As companies increase their cybersecurity defenses, fraudsters are now targeting call centers with easily obtained and plentiful personally identifying information and they are sharing it too.

report from TRUSTID confirms that call center professionals are being inundated with social engineering attempts from fraudsters looking to takeover customer accounts.  

The results spotlighted six insights:

1. Call centers are now the vector of choice for criminal attacks. This year 51% of respondents from the financial services industry and 32% of all respondents recognized the phone channel as the primary source of ATO attacks. “Fraudsters increasingly recognize it as the weakest link in an organization’s attack surface,” the report emphasized.
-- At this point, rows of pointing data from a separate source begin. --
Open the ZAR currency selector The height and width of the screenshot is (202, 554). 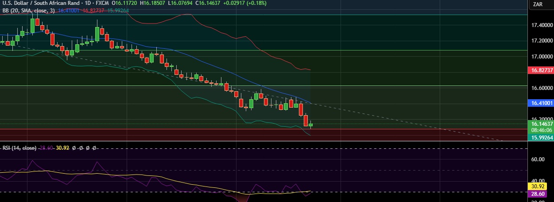coord(538,4)
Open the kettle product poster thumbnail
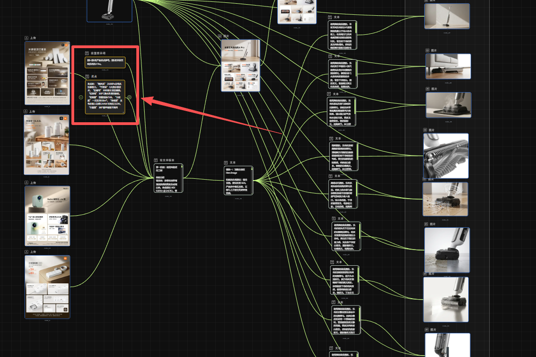Image resolution: width=536 pixels, height=357 pixels. (x=46, y=145)
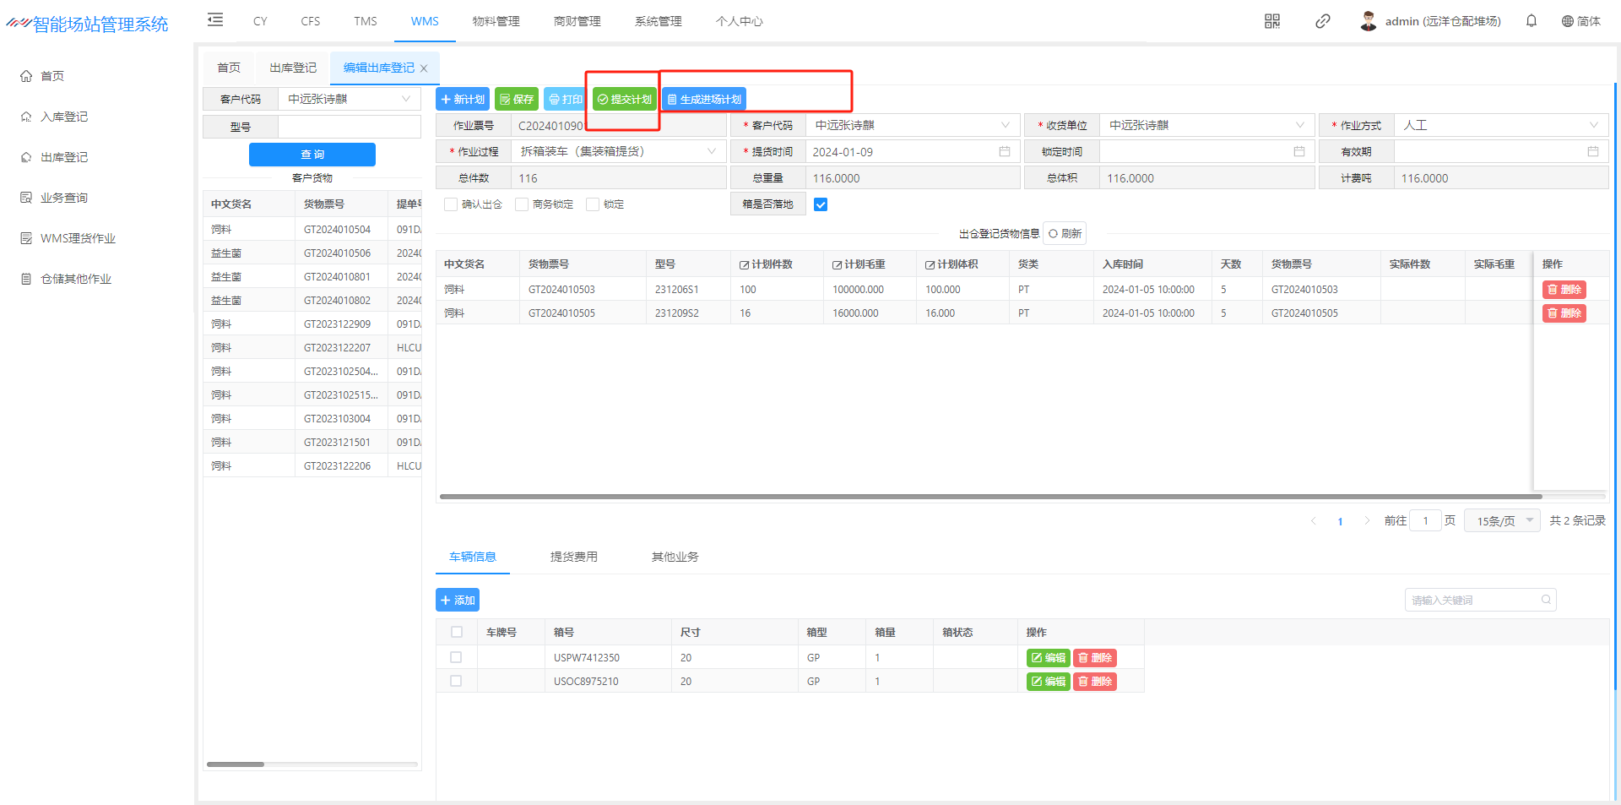Collapse the sidebar menu hamburger icon
Screen dimensions: 1621x805
coord(215,20)
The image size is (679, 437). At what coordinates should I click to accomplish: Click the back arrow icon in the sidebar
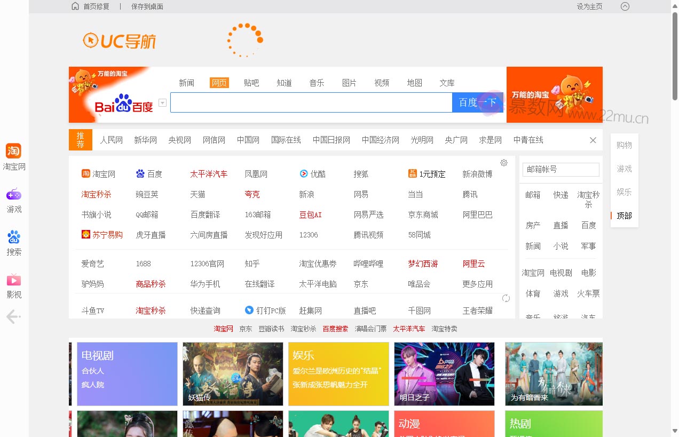click(x=13, y=316)
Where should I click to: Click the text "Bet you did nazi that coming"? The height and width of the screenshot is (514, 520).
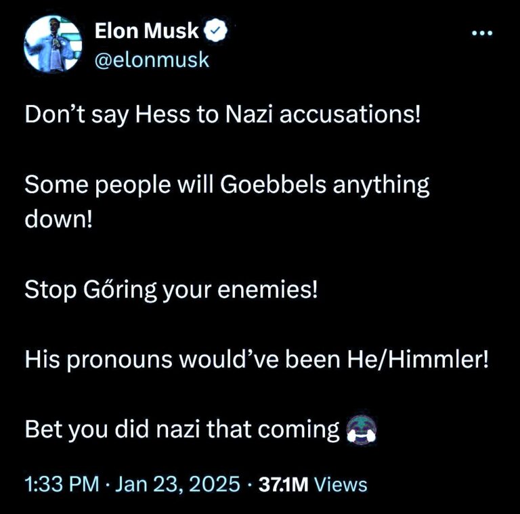pyautogui.click(x=181, y=429)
2. Virtualized calls pose the greatest ATO threat. Across all industries, respondents recognized much more criminal activity coming through virtualized calls (40%) than spoofed calls (32%). Criminals are increasingly turning to web-based calling services (Skype), Google Project Fi (routed through T-Mobile or U.S. Cellular), or a business PBX as the biggest threat vector to call centers today. “The calls are authentic, unique and legitimate.”

3. Customer experience and fraud prevention expected to improve in tandem. Despite the shifting threat landscape and concurrent pressure to deliver the best customer experience possible, 76% of call center leaders felt they could prevent ATO without obstructing their customers’ experience. Call report survey data also suggested eagerness for change with 46% ‘very’ or ‘somewhat’ dissatisfied with their current caller authentication method(s), a 50% increase since 2018.

4. Pre-answer authentication emerged as preferred choice. There is growing interest in pre-answer authentication approaches to speed the verification process – with respondents increasingly recognizing speed as essential to delivering the best customer experience possible.

5. Easy customer enrollment tops requirements. Three priorities emerged: easy user enrollment, if callers refuse to sign up for a new authentication approach then the technology can’t deliver any benefit; improved fraud detection, 91% of respondents rated this as a high priority; and authentication accuracy: respondents will only consider new technologies that can authenticate legitimate callers.

6. Plans for true multi-factor authentication doubled. The percentage of respondents not knowing their organization’s plans for MFA dropped from 36% to 27%, indicating more organizations formalizing plans to reduce their dependence on a single-factor knowledge-based authentication approach. Respondents planning to replace KBA with an MFA approach based on new technologies more than doubled from 8% to 17%.